User: Password:
|
|
Subscribe / Log in / New account

JLS2009: A Btrfs update

JLS2009: A Btrfs update

Posted Nov 1, 2009 20:01 UTC (Sun) by anton (subscriber, #25547)
In reply to: JLS2009: A Btrfs update by nix
Parent article: JLS2009: A Btrfs update

An fsync() that really synchronously writes to the disk is always going to be slow, because it lets the program wait for the disk(s). And with a good file system it's completely unnecessary for an application like an editor; editors just call it as a workaround for bad file systems.


(Log in to post comments)

JLS2009: A Btrfs update

Posted Nov 1, 2009 20:32 UTC (Sun) by nix (subscriber, #2304) [Link]

So, er, you're suggesting that a good filesystem, what, calls sync() every
second? I can't see any way in which you could get the guarantees fsync()
does for files you really care about without paying some kind of price for
it in latency for those files.

And I don't really like the idea of calling sync() every second (or every
five, thank you ext3).

Being able to fsync() the important stuff *without* forcing everything
else to disk, like btrfs promises, seems very nice. Now my editor files
can be fsync()ed without also requiring me to wait for a few hundred Mb of
who-knows-what breadcrumb crud from FF to also be synced.

JLS2009: A Btrfs update

Posted Nov 1, 2009 21:37 UTC (Sun) by anton (subscriber, #25547) [Link]

In a good file system, the state after recovery is the logical state of the file system of some point in time (typically a few seconds) before the crash. It's possible to implement that efficiently (especially in a copy-on-write file system).

## INFORMATION PROVIDED

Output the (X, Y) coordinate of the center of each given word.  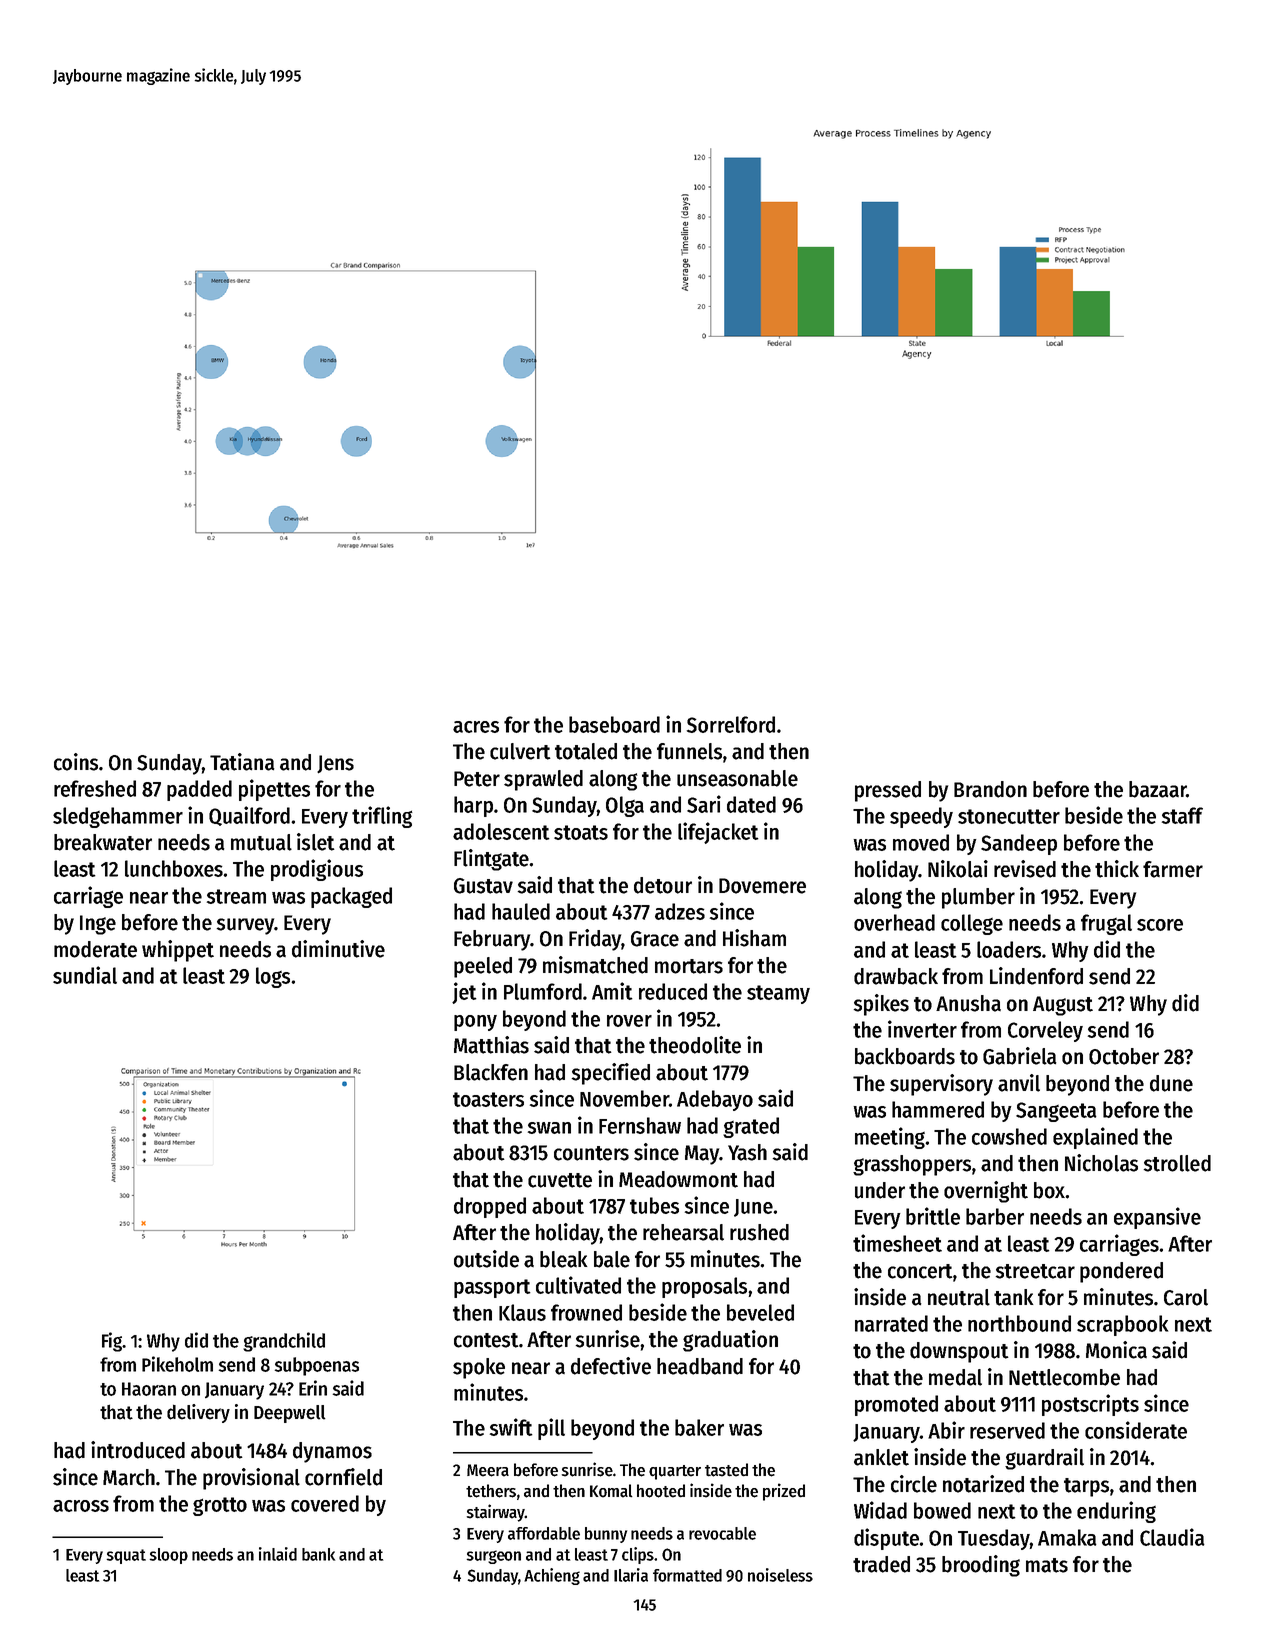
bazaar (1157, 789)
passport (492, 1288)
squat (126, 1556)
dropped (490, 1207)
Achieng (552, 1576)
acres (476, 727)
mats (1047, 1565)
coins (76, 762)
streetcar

## EXERCISE REQUIREMENTS
[1] In the Btrfs forum thread, quote the passage starting with "So, er, you're" and going on through "for those files.".
[2] According to the Btrfs forum thread, why do editors call fsync()?
[3] Carry on the Btrfs forum thread from the point where it stops.

## WRITTEN RESPONSES
[1]
So, er, you're suggesting that a good filesystem, what, calls sync() every
second? I can't see any way in which you could get the guarantees fsync()
does for files you really care about without paying some kind of price for
it in latency for those files.

[2] They call it as a workaround for bad file systems.

[3]
For an editor that does not fsync(), that would mean that you lose a few seconds of work (at worst the few seconds between autosaves plus the few seconds that the file system delays writing).

For every application (including editors), it would mean that if the developers ensure the consistency of the persistent data in case of a process kill, they will also have ensured it in case of a system crash or power outage. So they do not have to do extra work on consistency against crashes, which would also be extremely impractical to test.

It should not be too hard to turn Btrfs into a good file system. Unfortunately, the Linux file systems seem to regress into the dark ages (well, the 1980s) when it comes to data consistency (e.g., in the defaults for ext3). And some things I have read from Chris Mason lead me to believe that Btrfs will be no better.

As for the guarantees that fsync() gives, it gives no useful guarantee. It's just a prayer to the file system, and most file systems actually listen to this prayer in more or less the way you expect; but some require more prayers than others, and some ignore the prayer. I wonder why Ted T'so does not apologize for implementing fsync() in a somewhat useful way instead of the fastest way that still satisfies the letter of the POSIX specification.

JLS2009: A Btrfs update

Posted Nov 2, 2009 0:22 UTC (Mon) by nix (subscriber, #2304) [Link]

Ah, you're assuming an editor that saves the state of the program on
almost every keystroke plus a filesystem that preserves *some* consistent
state, but not necessarily the most recent one.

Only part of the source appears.